By Alonso Soto
QUITO, Feb 25 (Reuters) - Ecuador's second largest oil pipeline halted pumping Wednesday morning after the line was ruptured, but it had enough stock to cover February export commitments, the line administrator said.
Pedro Lopez, spokesman for the firm that administers the private, 130,000-barrel-per-day OCP pipeline, said the damage was being evaluated to determine when the line could restart operations.
The pipeline carries mostly heavy crude to the Pacific coast from private oil companies operating in the OPEC nation and an affiliate of state oil company Petroecuador.
"We are still evaluating the conditions of the pipeline ... We have no estimates to when the line can restart pumping," said Lopez, adding that the oil spill was contained.
Douglas Beltman, an environmental scientist on the scene, said a a tick layer of crude was covering a nearby river in the Amazonia province of Napo, but it was too early to measure the magnitude of the spill.
"The river was completely covered with oil from bank to bank," said Beltman, who is evaluating oil pollution in the Amazon for indigenous and peasants suing oil major Chevron Corp (CVX.N). "It looked like a bad spill."
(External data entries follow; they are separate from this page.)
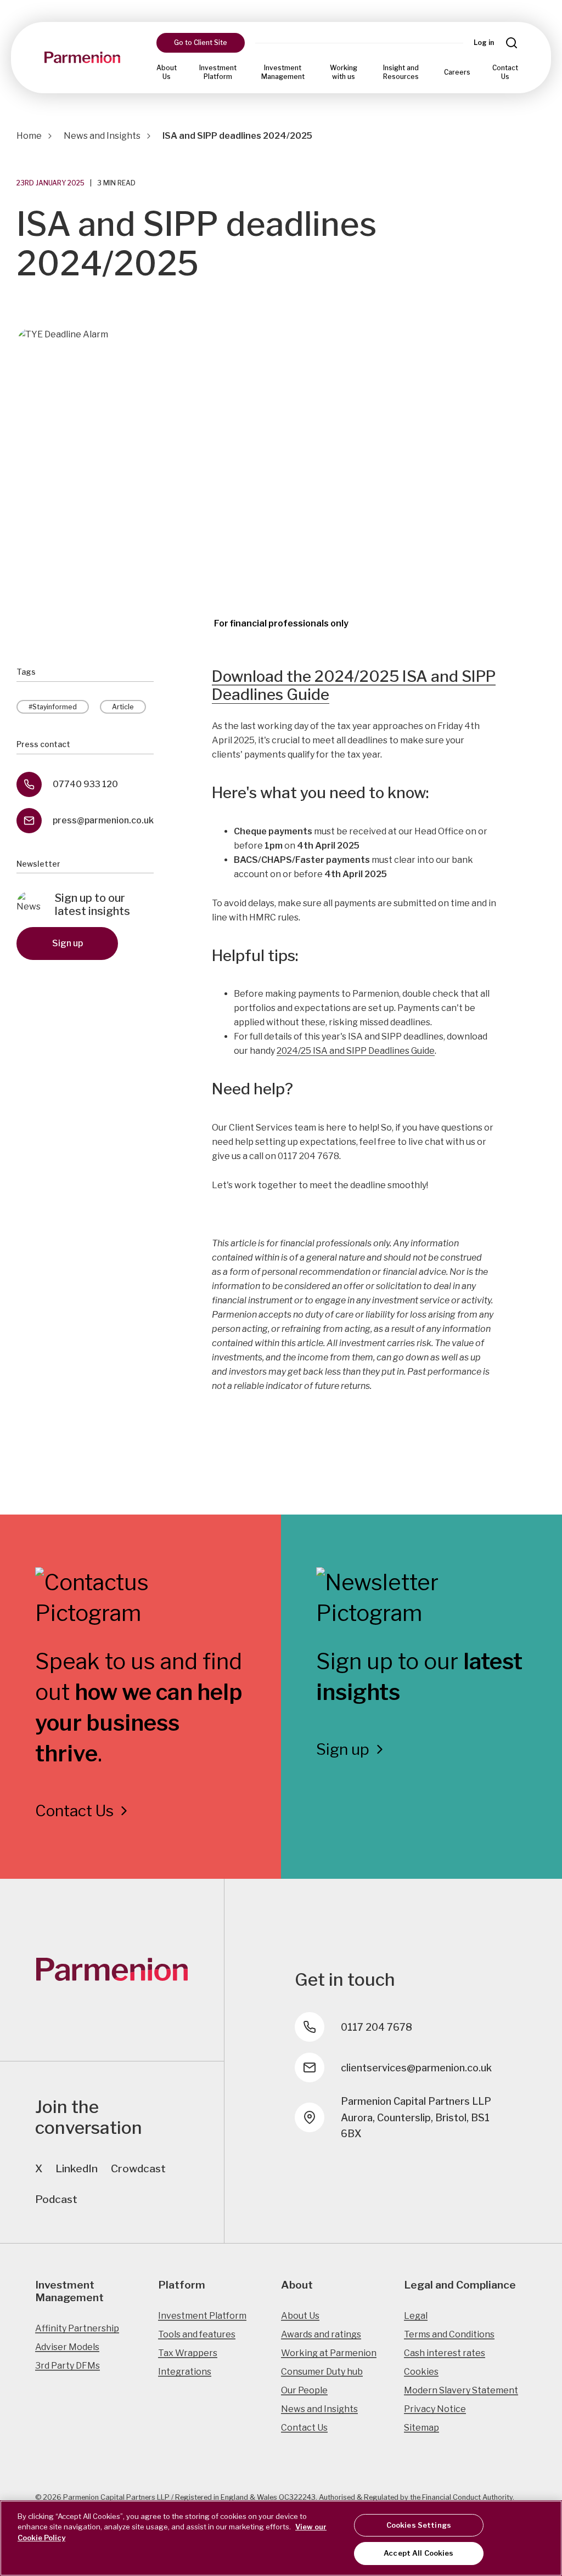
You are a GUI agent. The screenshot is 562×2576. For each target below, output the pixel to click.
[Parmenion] (82, 58)
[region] (281, 2538)
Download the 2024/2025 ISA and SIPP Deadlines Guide (354, 685)
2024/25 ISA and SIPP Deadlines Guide (356, 1051)
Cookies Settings (418, 2525)
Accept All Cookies (418, 2553)
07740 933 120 (85, 784)
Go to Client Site (200, 42)
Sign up (67, 943)
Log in (484, 42)
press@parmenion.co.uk (103, 820)
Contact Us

The jungle dwellers accuse Chevron of polluting the jungle and damaging their health by dumping 18 billion gallons (68 billion liters) of contaminated water from 1972 and 1992. Chevron denies any wrongdoing.
Repeated oil spills are a threat to rare species of jaguars and river dolphins in the Amazon jungle where most of the country's oil operations are located.
Ecuador's largest pipeline, the state-run 360,000-bpd oil pipeline, was operating normally, an oil company official told Reuters.
Both lines run alongside each other in some areas on their way to a Pacific Ocean port.
Heavy rains across the country have triggered a slew of mudslides in areas where both pipelines travel.
Ecuador, South America's No. 5 oil producer, produces around 500,000 bpd, extracted almost evenly by Petroecuador and foreign oil companies. Most of Ecuador's crude is exported to the United States.